Main Results and the Role of Chance The number of oocytes collected varied from 1 to 48. Clinical pregnancy and live birth rates per embryo transfer varied from 10.2 and 9.2% when only one oocyte was collected to 37.7 and 31.3% when >16 oocytes were collected. Regression modelling indicated success rates increased or at least stayed the same or with the number of oocytes collected. The percentage of women with embryos cryopreserved increased from under 20% with <4 oocytes collected to over 70% with >16 oocytes collected. There was a slight increase (from 18 to 22%) in oocyte immaturity and a more marked increase (from 0 to 3%) in cancelling fresh transfers to prevent Ovarian Hyperstimulation Syndrome (OHSS) with increase in number of oocytes collected above 16. The results of this study suggest that you cannot collect too many oocytes as both clinical pregnancy and live birth rates do not decrease with high numbers of oocytes collected. However, once >15 oocytes are collected, everything gets quite uncertain.

Limitations, Reasons for Caution As the data become sparse above 15 oocytes, we could not demonstrate a significant increase in pregnancy rates above this number. Larger studies would be required to answer the question whether there is a plateau, or rates continue to increase. The negative of aggressive stimulation to produce many oocytes is that the risk of OHSS increases, and this is the most serious complication of ovarian stimulation.

Study Funding/Completing of Interest(S) No funding was required. There is no conflict of interest, except that G.K., V.M. and C.M. are shareholders in Monash IVF Pty Ltd.

Introduction


The first successful IVF live births were a result of natural cycles (Steptoe and Edwards, 1978; Lopata et al., 1980). However, the success rate of these cycles was low. This led to the utilization of stimulated cycles, which were pioneered with the use of Clomiphene Citrate (Trounson et al., 1981), and later with FSH (Jones et al., 1982). Controlled ovarian hyperstimulation (COH) became routine and there have been many modifications of treatment since, including the use of highly purified FSH and the use of GnRH agonists and later GnRH antagonists to inhibit ovulation.

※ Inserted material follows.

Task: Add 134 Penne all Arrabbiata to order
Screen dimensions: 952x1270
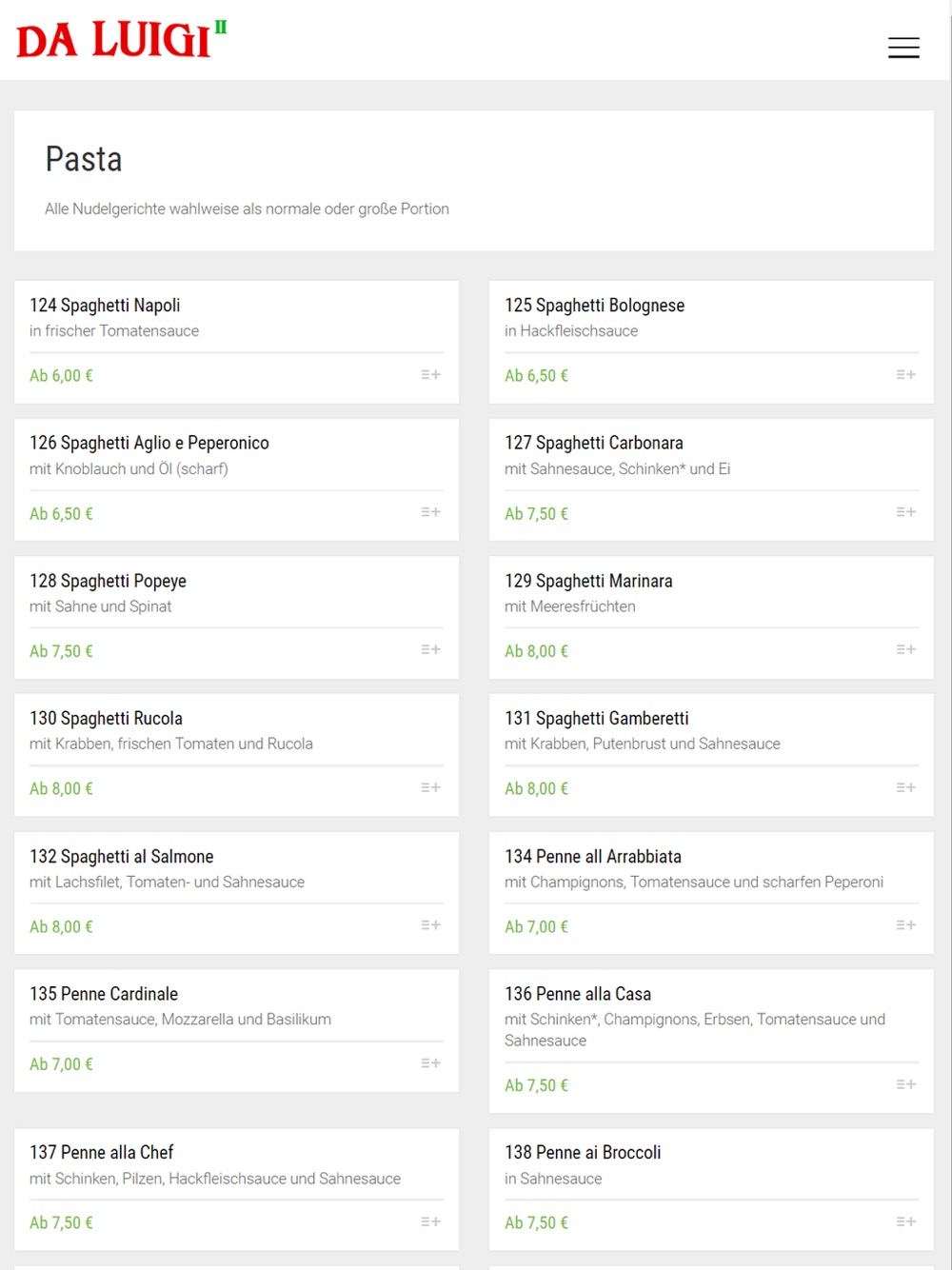Action: point(905,925)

Along with their success, stimulated cycles led to other problems, including ovarian hyper-stimulation syndrome (OHSS). It has also been suggested that the high level of estrogen in COH cycles may be detrimental to oocyte quality as well as to the endometrium. Higher doses of hormones used in stimulated cycles can produce higher yields of oocytes but it has been reported that excessive stimulation and high levels of estrogen, may compromise results. There have been several previous studies suggesting that beyond a certain number of oocytes collected the pregnancy rate in the stimulated cycle with fresh embryo transfer, starts to decline. The optimum number of oocytes varied from 13 (van der Gaast et al., 2006), 15 to 20 (Sunkara et al., 2011), or as wide a range as 6 to 15 (Ji et al., 2013), whilst a study by Kok and colleagues (Kok et al., 2006) suggested that although high responders had a higher percentage of immature oocytes, the pregnancy outcome was not impaired.

The suggestion that one can have 'too many oocytes?' is anti-intuitive, as if there are more oocytes available for fertilization, there should be a higher number of embryos produced, giving greater choice for embryo transfer and a better outcome.

These studies include cycles using older stimulation protocols, and the purpose of the current study was to investigate if their conclusions remain true for more modern stimulation protocols and with the evolution of delayed transfer at the blastocyst stage.

We therefore carried out a retrospective analysis of clinical pregnancy and live birth outcome, with respect to number of oocytes collected.